▶ **What to produce**
Present the stretch from the line containing "Identify the location" through the line containing "destructive, editable effects", both included, as a Markdown table with the columns Row and Line, numbering each row and omitting blank lines.

▶ **Data for this exercise**
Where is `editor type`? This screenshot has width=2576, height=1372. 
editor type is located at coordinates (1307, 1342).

...

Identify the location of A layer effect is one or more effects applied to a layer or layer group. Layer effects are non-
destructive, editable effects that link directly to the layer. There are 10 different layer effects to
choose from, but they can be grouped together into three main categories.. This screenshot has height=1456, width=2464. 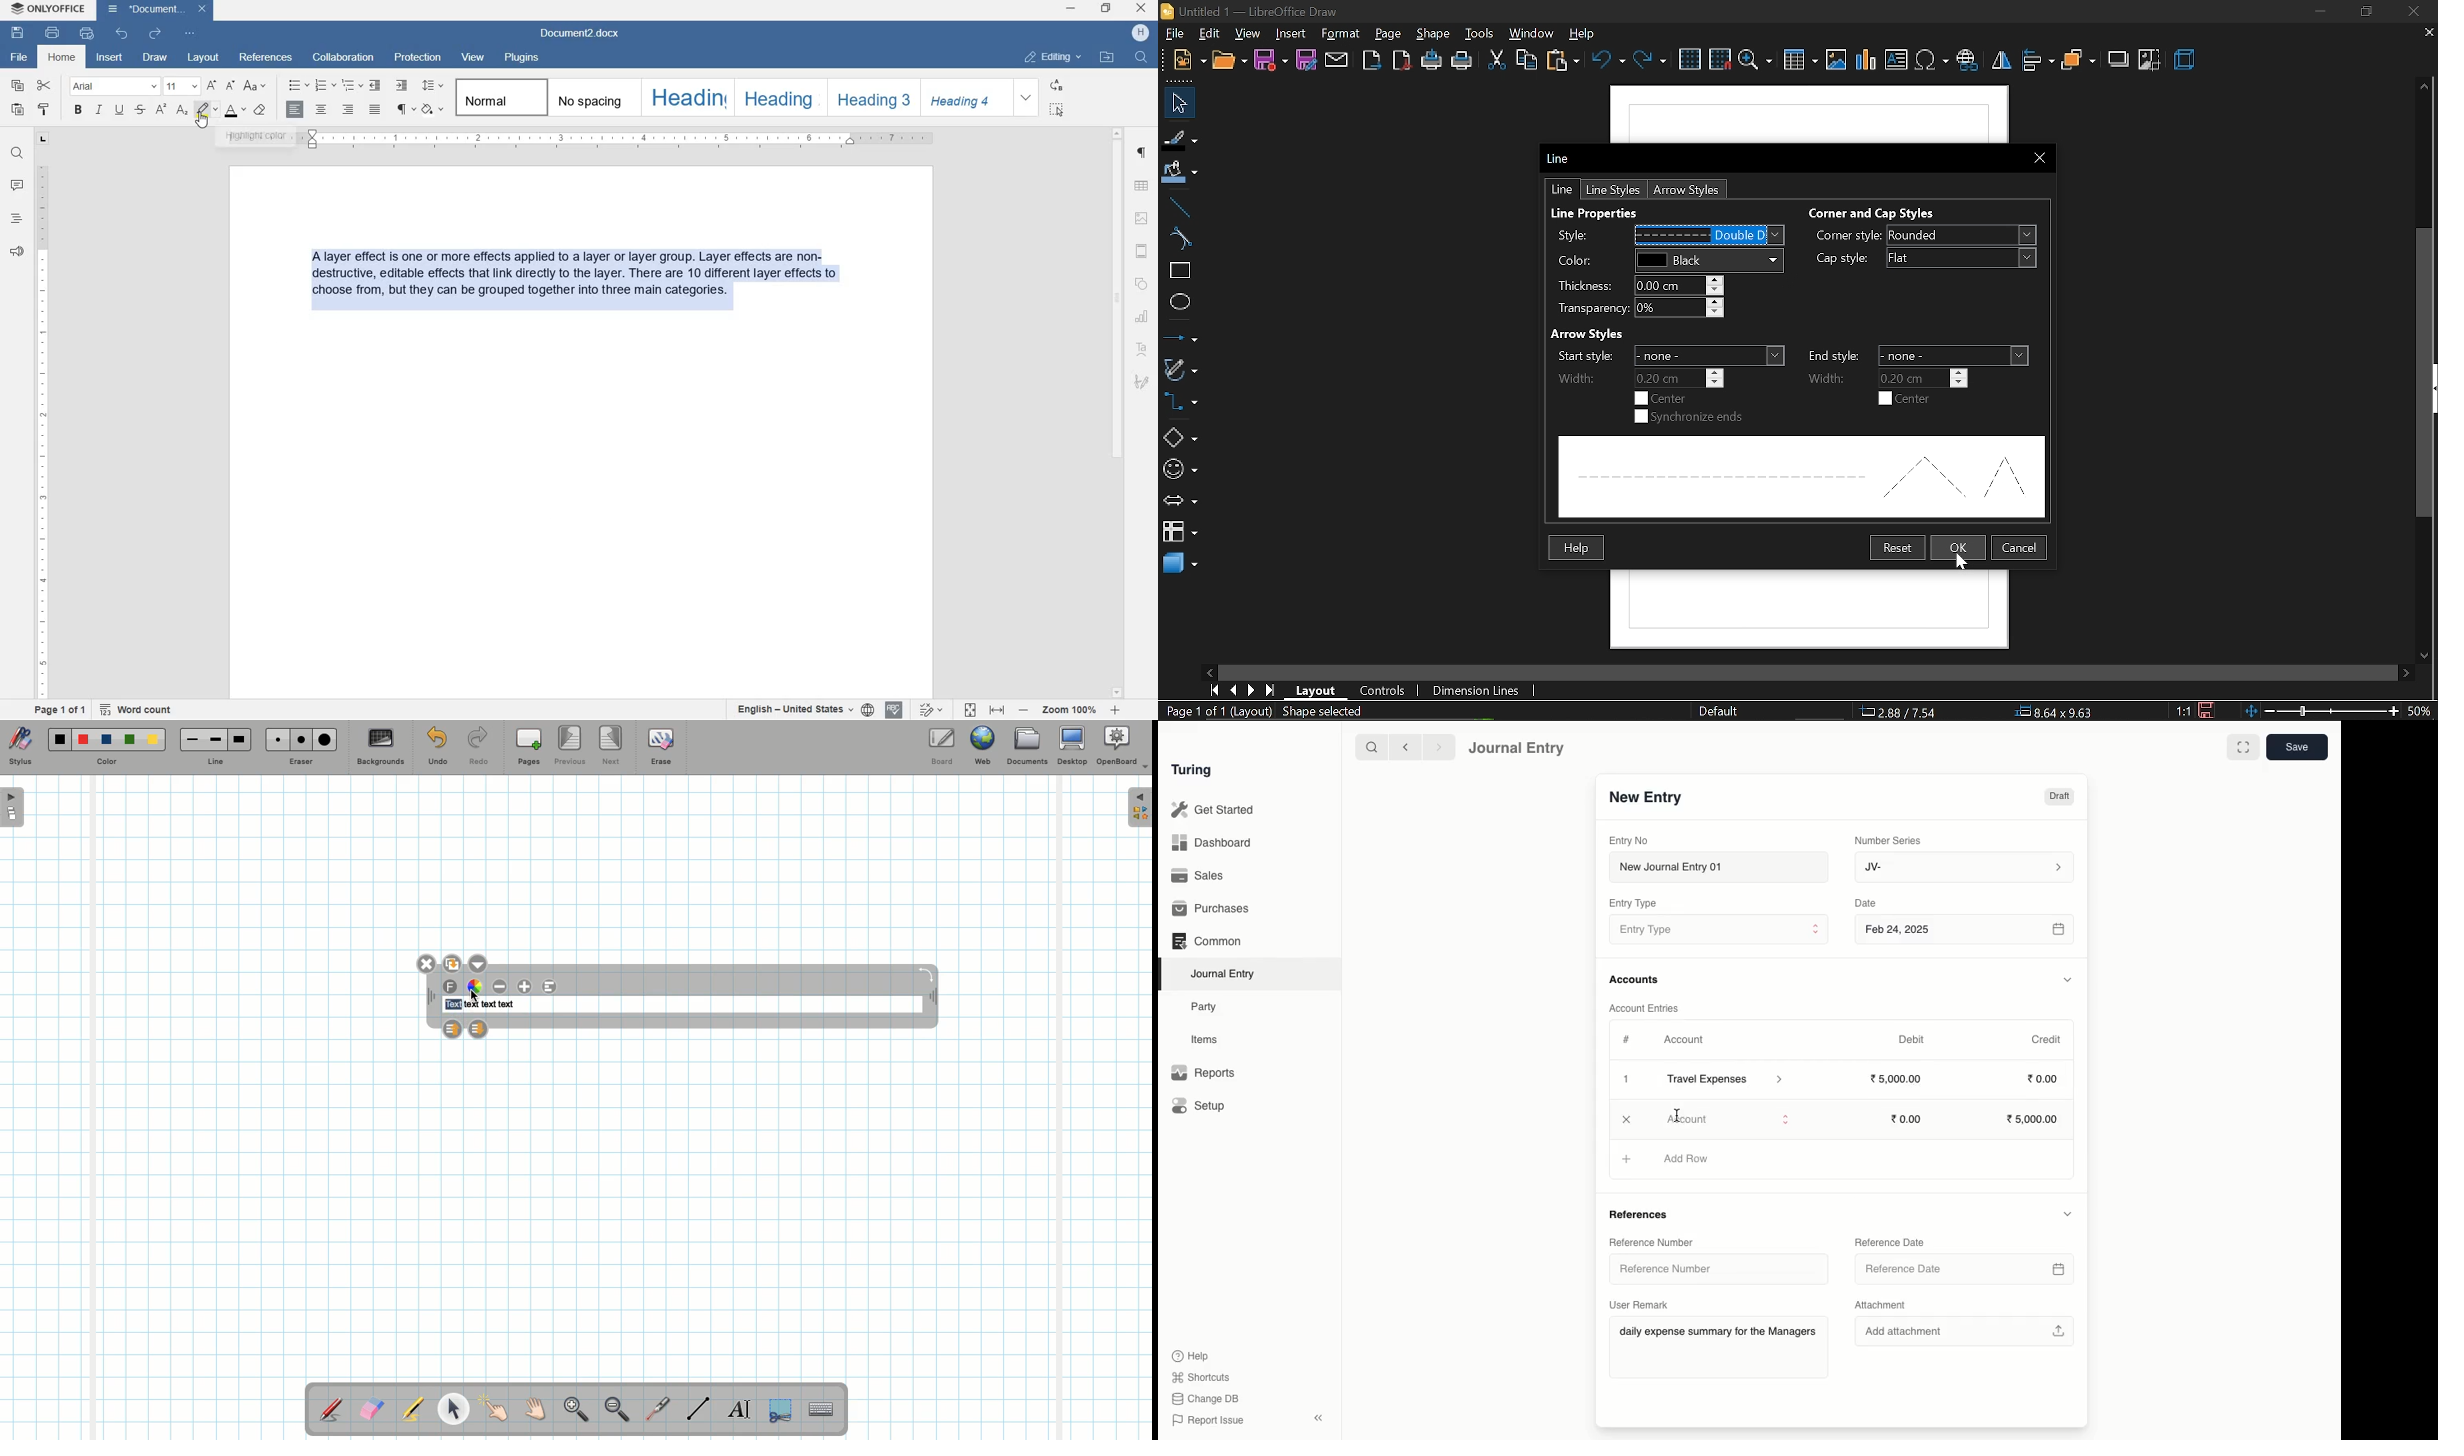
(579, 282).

▶ **Answer to this problem**
| Row | Line |
|---|---|
| 1 | Identify the location of A layer effect is one or more effects applied to a layer or layer group. Layer effects are non- |
| 2 | destructive, editable effects that link directly to the layer. There are 10 different layer effects to |